The pressure of making a place for one's self, whether it's in two different countries, as with Nick, or in two different cultures, as with his own, says Golding, is ever-present.
A novel way to find enough Asian actors
To make an all-Asian movie requires a lot of Asian actors. Jon Chu says he told Warner Bros. from the beginning he'd need to cast a wide net, and they anted up. After putting out a callout on YouTube, he got a ton of video auditions. Then he hired casting directors in several countries to see some of the actors who auditioned. Some of those people ended up in the movie (although they were for small parts; except for Golding, who'd not acted before, most of the roles went to professional actors.)
"And," Chu says with satisfaction, "now we have a database of hundreds and hundreds of English-speaking Asian actors available to Hollywood." So there should be no reason to cast anyone who isn't truly Asian as Asian on-screen.
The expectations for this movie are overwhelming, and not everyone is happy at the buzz around it.
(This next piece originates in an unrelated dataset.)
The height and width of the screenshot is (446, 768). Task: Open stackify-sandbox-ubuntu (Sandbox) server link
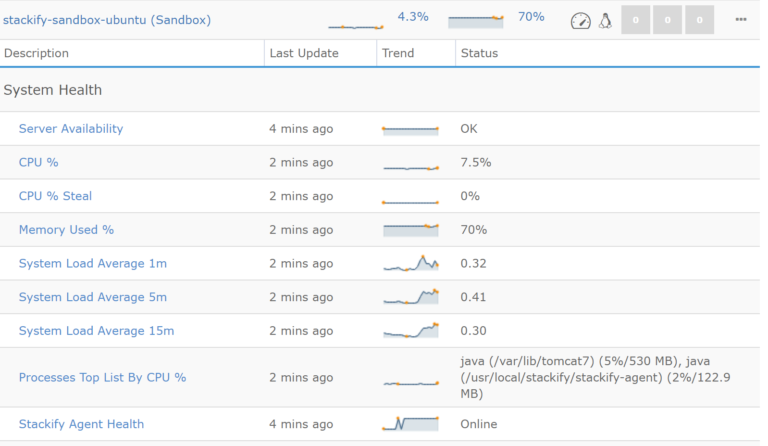[x=107, y=20]
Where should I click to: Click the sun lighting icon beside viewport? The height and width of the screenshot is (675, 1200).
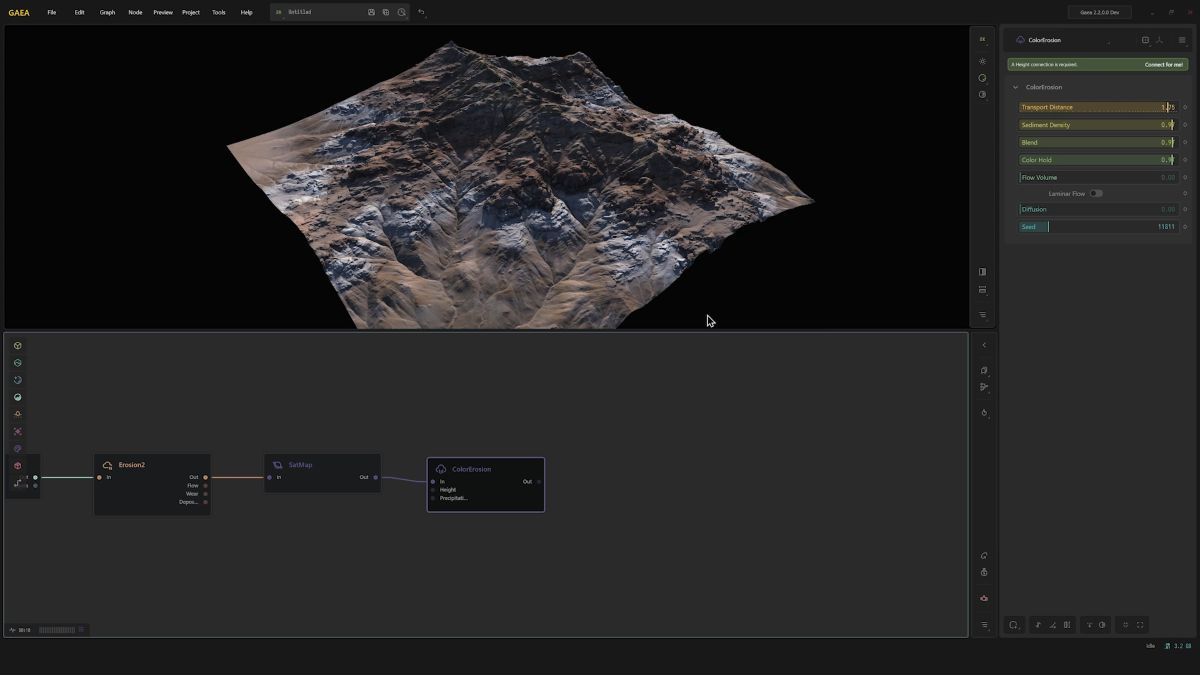coord(982,61)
E. J. David is Filipino, and teaches cross-cultural psychology at the University of Alaska, Anchorage. When he posted a tweet in April that pointed out the movie was populated with one kind of Asian—South East Asians--it went viral.
There were a lot of negative responses, many people felt he shouldn't be critical of this rare moment of representation. David says he gets that: most people were so starved for representation they didn't want to ding the film. But David, who writes about Filipino identity, says it's important to note some uncomfortable realities: the wealth on display in Crazy Rich Asians, he tweeted, "is based on the exploitation of brown Asian labor. In Singapore, where the movie happens, 56% of domestic workers are Filippino and 32% are Indonesians. The movie erases them."
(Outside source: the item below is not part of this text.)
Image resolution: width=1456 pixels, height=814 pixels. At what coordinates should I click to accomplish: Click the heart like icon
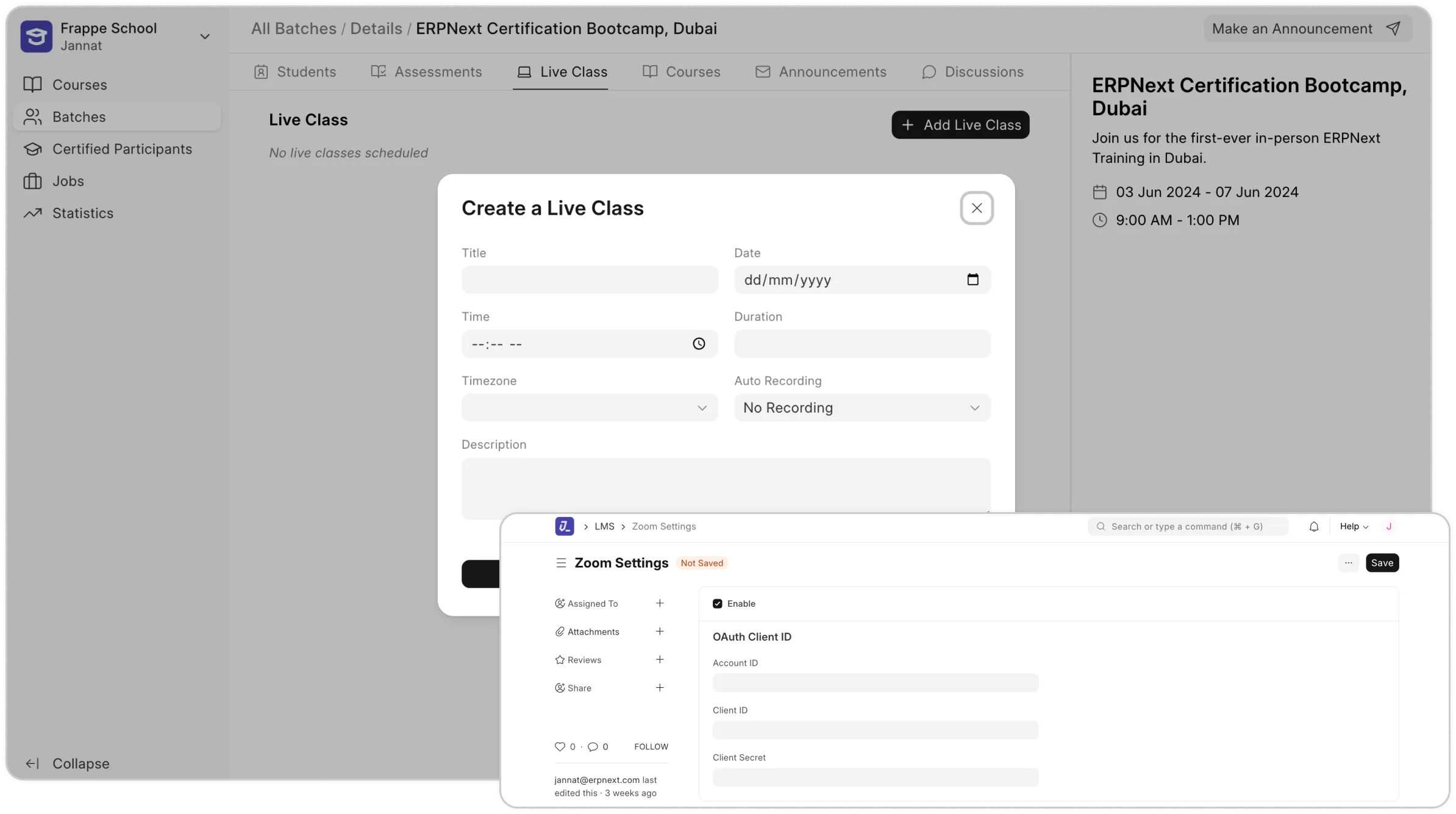[560, 746]
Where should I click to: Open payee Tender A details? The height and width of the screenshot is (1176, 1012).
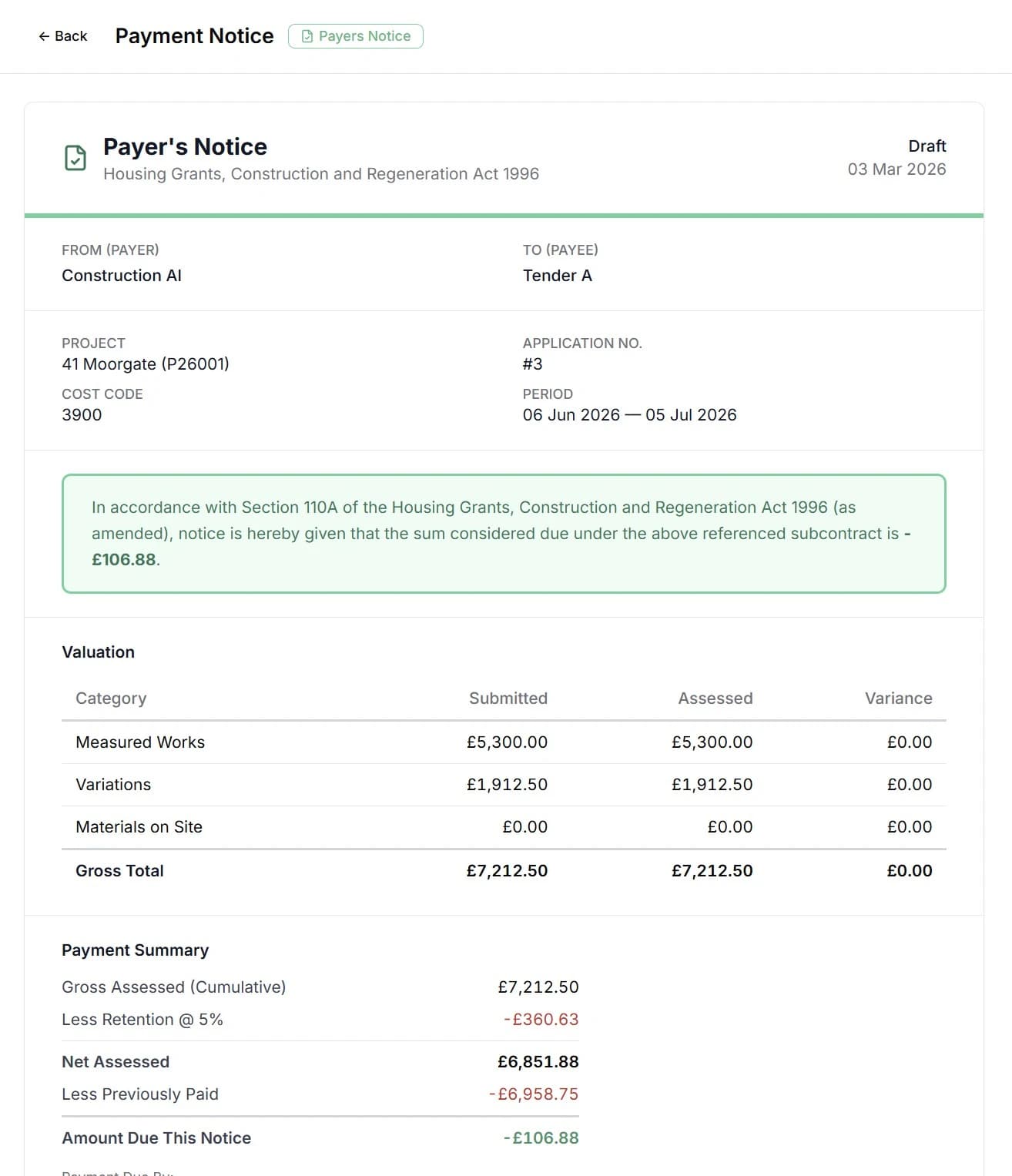coord(558,275)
David doesn't buy the popular positioning of Crazy Rich Asians as the first all-Asian cast since The Joy Luck Club. "I'm not a movie buff by any means, and I'm not an Asian-American movie watchdog at all, but I don't think that's true." For instance, he says, what about The Namesake, starring Kal Penn and directed by Mira Nair? It looks at many of the same issues raised in Crazy Rich Asians—obligation to family, respect for culture—but with South Asian characters.
"So what is it," David asks. "Brown Asians don't count? That's pretty offensive."
Jon Chu says this single movie cannot be everything to everybody. He hopes if Crazy Rich Asians succeeds, other movies featuring more types of Asians will follow. But for now, he's made this movie for this reason: "I'm making it for my own, 12 year-old self, and my (infant) daughter, and the generation that's coming."